Huang et al. write that the comparable recruitment of similar cognitive control regions during cognitive reappraisal of cues in healthy control participants and heroin users, and lack of significant difference between groups, could be “potentially indicative of an intact ability to mobilize higher-order executive functions” in these heroin users. But the authors also point out a caveat that all heroin users in this study were voluntarily enrolled in treatment programs, possibly reflecting an especially strong motivation to discontinue drug use. They were also receiving methadone or buprenorphine, and so were not in withdrawal. Conceivably, heroin users who are less motivated to quit or are not receiving opioid replacement medication might show greater impairment in cognitive revaluations. Deficits in cognitive self-control in addicted individuals, linked to prefrontal cortical dysfunction, have previously been reported in several studies (
2,
3,
11–
13). It would be valuable to have a clearer picture of the demographics of impaired cognitive self-control in addicted individuals: what percentage show impairments of top-down cognitive regulation, when and under what conditions, how severe, and to what degree is this linked to other, comorbid conditions?

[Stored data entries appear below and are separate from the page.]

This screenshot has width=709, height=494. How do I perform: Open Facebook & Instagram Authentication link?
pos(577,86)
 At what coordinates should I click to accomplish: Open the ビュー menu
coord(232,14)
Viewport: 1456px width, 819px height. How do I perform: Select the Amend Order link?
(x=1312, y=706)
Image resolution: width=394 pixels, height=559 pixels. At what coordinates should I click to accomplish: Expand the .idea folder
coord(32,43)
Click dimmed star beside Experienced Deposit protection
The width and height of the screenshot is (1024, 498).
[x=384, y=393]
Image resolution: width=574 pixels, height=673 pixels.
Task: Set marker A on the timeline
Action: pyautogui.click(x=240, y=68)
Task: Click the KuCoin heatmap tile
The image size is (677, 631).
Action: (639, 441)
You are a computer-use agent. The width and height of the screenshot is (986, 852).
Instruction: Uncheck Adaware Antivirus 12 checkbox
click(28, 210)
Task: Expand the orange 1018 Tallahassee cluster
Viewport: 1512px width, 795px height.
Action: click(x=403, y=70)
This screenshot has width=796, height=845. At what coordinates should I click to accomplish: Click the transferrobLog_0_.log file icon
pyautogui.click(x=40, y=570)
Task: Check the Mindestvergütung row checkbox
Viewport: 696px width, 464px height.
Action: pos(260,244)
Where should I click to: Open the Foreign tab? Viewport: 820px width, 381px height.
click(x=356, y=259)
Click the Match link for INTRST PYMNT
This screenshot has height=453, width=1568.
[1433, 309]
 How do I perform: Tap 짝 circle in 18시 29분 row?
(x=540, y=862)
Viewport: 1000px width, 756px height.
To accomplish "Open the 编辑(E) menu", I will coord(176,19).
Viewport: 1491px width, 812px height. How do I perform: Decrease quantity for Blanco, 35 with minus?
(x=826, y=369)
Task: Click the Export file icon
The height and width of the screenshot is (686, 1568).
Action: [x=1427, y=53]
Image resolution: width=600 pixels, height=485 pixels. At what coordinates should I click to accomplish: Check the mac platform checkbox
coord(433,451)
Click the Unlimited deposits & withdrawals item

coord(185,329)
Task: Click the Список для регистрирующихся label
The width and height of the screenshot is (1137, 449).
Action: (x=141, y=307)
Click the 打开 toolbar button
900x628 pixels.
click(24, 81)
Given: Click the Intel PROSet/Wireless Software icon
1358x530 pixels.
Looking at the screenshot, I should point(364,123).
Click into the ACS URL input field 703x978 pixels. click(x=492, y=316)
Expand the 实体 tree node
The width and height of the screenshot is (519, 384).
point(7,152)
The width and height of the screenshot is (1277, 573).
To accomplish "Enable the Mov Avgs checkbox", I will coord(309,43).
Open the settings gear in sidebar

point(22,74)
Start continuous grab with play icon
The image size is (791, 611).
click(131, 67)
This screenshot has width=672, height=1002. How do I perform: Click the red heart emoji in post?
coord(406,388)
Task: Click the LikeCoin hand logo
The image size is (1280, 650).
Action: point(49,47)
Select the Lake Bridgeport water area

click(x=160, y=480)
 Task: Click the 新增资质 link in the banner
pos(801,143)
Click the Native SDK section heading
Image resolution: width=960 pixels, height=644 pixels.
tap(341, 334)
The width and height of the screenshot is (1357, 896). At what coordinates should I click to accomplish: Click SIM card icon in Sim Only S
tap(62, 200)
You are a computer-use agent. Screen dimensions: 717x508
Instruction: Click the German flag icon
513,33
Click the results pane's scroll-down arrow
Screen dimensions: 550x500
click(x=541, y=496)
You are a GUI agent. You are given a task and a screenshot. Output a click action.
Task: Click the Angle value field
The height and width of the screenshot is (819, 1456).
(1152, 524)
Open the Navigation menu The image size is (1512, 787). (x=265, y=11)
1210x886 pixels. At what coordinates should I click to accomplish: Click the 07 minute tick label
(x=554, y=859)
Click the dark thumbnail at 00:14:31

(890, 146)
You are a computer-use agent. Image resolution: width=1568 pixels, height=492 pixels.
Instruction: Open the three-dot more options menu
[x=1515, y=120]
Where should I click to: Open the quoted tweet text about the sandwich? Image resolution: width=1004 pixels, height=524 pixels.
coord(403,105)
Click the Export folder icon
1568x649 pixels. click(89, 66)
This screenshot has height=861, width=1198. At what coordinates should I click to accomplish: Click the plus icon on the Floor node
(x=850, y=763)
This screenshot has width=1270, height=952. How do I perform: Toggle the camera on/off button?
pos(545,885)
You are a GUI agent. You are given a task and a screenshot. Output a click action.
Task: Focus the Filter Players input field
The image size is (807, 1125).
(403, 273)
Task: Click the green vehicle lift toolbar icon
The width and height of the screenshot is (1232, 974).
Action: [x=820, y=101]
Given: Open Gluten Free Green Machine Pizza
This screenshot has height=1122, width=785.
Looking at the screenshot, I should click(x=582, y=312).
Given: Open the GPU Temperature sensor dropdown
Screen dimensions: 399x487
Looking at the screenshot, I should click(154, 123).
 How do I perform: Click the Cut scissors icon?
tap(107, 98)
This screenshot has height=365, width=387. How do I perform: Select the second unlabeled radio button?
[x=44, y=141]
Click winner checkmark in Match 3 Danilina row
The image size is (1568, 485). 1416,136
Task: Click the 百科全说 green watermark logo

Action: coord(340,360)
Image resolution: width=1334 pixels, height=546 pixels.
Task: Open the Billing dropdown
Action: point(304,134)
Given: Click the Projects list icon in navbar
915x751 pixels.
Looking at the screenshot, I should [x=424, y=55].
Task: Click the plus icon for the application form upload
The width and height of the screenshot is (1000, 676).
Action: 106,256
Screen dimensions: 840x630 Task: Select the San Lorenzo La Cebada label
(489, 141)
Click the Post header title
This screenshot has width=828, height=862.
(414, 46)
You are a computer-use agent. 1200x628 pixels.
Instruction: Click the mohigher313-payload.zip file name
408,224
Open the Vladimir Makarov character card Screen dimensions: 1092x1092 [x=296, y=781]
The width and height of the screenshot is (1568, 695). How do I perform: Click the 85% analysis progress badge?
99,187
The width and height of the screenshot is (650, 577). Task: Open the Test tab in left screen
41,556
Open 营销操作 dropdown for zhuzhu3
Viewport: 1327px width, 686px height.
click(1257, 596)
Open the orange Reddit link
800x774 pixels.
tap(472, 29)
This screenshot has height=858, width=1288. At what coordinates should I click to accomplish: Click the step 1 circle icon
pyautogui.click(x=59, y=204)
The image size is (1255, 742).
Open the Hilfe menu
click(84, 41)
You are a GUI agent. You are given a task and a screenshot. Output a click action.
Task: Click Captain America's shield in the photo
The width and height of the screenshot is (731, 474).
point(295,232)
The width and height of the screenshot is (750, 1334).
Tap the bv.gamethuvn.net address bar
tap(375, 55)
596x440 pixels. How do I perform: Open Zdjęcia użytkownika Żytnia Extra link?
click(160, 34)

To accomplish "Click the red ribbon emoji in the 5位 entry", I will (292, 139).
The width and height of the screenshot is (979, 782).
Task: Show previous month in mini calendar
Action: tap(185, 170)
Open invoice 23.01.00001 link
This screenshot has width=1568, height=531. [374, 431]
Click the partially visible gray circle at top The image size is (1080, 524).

Further, Huang et al. report that higher increases in dorsolateral prefrontal activity in heroin users during drug distancing were correlated with lower drug cue–induced subjective craving ratings. This might imply that effective top-down cognitive devaluation was mediated by dorsolateral cortical activation. Additionally, higher food savoring was correlated with longer time in treatment. That might indicate that longer treatment improved top-down enhancement of alternative rewards in addicted individuals. Alternatively, perhaps individuals with better top-down control tend to stay longer in addiction treatment programs.
Huang et al. suggest that the relatively lower cortical activation they observed in medicated heroin users during food savoring might reflect a particular deficit in cognitive upregulation: “That is, the effort to downregulate response to drug cues via reappraisal may come at the expense of the ability to upregulate healthy hedonic responses, depleting the cognitive-affective resources needed to enjoy natural, nondrug rewards, supporting the iRISA model.” Phrased that way, the implication may be that any cognitive impairment detected in these medicated heroin users applied more to their efforts to enhance the attractiveness of natural rewards as alternative incentives to drugs, rather than reflecting impaired response inhibition to drug cues themselves. That distinction may deserve further exploration.
An alternative interpretation of the pattern of greatest cortical activation in heroin users during devaluation of drug cues but greatest activation in healthy control participants during savoring of food cues might be that cortical activation during cognitive revaluation was proportional to the preexisting level of desire triggered in an individual by a particular cue category. That is, higher cortical activations during cognitive revaluation of a particular cue type might reflect that a stronger motivational cue is being revalued. Future studies might be useful in identifying the roles of cognitive deficits versus other factors underlying differences in cortical recruitment during top-down reappraisal.